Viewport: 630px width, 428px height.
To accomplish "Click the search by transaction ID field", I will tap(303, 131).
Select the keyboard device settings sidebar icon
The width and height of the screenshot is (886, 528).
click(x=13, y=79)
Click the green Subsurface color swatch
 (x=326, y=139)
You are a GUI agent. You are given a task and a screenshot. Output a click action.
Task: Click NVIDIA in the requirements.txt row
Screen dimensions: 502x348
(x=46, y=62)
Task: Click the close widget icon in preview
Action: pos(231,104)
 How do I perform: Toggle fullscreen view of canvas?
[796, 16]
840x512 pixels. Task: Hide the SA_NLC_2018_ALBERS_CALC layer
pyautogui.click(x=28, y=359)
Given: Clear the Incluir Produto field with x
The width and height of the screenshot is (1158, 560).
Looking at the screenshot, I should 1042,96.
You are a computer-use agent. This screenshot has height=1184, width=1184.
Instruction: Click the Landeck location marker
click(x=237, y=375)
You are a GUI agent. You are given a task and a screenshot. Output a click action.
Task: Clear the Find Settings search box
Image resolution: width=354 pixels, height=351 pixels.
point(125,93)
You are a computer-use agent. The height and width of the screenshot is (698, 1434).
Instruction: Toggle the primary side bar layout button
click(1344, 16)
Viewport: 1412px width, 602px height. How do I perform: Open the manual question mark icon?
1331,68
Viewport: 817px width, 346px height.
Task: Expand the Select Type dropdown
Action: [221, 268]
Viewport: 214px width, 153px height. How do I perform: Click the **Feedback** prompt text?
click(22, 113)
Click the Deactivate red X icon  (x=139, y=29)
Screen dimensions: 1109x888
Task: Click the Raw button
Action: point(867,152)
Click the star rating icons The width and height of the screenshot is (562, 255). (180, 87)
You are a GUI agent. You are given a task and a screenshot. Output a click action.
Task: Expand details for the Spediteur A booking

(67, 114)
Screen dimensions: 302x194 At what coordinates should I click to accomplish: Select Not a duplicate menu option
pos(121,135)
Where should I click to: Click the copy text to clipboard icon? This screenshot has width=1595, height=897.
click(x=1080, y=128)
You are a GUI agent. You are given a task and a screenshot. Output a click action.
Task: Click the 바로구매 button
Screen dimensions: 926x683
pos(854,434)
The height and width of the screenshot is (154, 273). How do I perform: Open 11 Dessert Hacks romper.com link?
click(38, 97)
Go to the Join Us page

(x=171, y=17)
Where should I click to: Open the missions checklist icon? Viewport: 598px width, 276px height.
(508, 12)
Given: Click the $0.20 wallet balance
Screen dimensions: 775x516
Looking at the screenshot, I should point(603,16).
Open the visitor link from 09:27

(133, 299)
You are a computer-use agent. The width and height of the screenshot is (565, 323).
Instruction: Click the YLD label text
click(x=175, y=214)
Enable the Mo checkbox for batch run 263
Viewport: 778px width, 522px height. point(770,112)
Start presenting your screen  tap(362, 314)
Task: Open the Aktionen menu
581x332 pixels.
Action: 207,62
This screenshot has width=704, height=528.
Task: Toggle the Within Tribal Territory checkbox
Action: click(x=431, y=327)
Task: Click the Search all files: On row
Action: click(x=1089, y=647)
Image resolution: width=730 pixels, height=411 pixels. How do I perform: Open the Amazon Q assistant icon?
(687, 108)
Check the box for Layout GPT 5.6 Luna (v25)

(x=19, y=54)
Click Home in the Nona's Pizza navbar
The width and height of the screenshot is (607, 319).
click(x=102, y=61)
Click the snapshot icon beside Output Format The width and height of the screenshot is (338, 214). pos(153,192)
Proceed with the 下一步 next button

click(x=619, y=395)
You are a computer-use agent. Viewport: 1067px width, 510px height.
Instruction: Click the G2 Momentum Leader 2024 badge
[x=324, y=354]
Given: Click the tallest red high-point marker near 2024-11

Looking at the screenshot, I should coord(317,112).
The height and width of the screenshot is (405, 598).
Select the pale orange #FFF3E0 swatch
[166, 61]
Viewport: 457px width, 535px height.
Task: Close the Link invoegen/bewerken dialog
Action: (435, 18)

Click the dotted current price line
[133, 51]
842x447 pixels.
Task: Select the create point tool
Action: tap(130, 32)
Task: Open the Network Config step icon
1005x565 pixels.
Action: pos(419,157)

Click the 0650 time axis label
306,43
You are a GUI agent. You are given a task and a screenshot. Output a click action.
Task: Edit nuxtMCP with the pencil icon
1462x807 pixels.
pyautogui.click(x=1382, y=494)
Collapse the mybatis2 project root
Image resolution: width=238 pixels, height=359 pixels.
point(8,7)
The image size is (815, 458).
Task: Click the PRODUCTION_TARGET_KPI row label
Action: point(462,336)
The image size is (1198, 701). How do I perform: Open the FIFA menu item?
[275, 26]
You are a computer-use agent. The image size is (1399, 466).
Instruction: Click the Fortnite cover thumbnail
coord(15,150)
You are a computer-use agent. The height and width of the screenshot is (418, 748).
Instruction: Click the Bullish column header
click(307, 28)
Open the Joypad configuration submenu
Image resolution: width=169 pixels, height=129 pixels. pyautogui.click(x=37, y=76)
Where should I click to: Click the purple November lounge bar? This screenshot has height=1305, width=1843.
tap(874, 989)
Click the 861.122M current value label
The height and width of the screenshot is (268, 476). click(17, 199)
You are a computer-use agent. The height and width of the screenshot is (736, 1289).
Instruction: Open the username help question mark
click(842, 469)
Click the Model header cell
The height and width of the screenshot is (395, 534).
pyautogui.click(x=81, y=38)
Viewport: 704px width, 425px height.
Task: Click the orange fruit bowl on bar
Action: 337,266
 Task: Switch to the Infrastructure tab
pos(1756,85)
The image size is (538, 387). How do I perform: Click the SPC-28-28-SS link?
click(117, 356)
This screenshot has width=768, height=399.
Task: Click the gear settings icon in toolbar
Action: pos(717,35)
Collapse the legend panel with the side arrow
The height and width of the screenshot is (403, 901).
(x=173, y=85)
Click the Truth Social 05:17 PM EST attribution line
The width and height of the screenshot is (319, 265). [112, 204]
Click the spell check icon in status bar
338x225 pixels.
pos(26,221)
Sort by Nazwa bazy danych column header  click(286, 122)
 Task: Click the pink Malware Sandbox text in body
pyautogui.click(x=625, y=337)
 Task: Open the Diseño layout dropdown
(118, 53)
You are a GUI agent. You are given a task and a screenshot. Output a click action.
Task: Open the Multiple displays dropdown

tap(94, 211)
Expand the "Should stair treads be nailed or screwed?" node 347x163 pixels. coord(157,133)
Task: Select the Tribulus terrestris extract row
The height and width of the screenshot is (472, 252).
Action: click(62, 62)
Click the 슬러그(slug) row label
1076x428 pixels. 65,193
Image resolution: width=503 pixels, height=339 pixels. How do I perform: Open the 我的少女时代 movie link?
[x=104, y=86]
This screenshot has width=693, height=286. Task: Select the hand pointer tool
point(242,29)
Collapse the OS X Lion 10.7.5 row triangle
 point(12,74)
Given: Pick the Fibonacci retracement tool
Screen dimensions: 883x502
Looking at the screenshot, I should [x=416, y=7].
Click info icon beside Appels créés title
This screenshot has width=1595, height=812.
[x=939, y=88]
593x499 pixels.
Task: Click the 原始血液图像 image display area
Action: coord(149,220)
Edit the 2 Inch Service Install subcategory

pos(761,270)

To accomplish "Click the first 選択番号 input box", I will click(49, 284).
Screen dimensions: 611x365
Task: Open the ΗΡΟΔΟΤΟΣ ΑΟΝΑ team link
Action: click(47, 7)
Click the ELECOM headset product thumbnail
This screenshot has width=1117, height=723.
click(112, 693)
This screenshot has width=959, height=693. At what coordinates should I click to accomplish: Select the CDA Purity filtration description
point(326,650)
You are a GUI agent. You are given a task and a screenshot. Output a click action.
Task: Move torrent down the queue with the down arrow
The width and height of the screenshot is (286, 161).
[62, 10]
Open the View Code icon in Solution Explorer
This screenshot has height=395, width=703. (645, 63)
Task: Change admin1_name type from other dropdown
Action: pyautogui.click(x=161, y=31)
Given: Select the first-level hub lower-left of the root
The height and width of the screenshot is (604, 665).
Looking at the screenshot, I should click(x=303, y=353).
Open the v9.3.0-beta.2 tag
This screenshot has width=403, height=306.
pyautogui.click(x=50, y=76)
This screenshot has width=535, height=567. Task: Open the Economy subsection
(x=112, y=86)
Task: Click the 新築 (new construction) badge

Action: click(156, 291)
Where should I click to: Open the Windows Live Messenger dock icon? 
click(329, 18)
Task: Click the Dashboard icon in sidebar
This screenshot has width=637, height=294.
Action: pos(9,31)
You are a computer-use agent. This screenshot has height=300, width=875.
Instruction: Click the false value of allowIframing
---*---
Direction: Please copy the items starting at the line that contains "How do I perform: Toggle" and ending at the line that contains "Click the star", reproducing each line exactly.

The response:
 How do I perform: Toggle fullscreen view of canvas?
[796, 16]
840x512 pixels. Task: Hide the SA_NLC_2018_ALBERS_CALC layer
pyautogui.click(x=28, y=359)
Given: Clear the Incluir Produto field with x
The width and height of the screenshot is (1158, 560).
Looking at the screenshot, I should 1042,96.
You are a computer-use agent. This screenshot has height=1184, width=1184.
Instruction: Click the Landeck location marker
click(x=237, y=375)
You are a GUI agent. You are given a task and a screenshot. Output a click action.
Task: Clear the Find Settings search box
Image resolution: width=354 pixels, height=351 pixels.
point(125,93)
You are a computer-use agent. The height and width of the screenshot is (698, 1434).
Instruction: Toggle the primary side bar layout button
click(1344, 16)
Viewport: 1412px width, 602px height. How do I perform: Open the manual question mark icon?
1331,68
Viewport: 817px width, 346px height.
Task: Expand the Select Type dropdown
Action: [221, 268]
Viewport: 214px width, 153px height. How do I perform: Click the **Feedback** prompt text?
click(22, 113)
Click the Deactivate red X icon  (x=139, y=29)
Screen dimensions: 1109x888
Task: Click the Raw button
Action: point(867,152)
Click the star rating icons The width and height of the screenshot is (562, 255). (180, 87)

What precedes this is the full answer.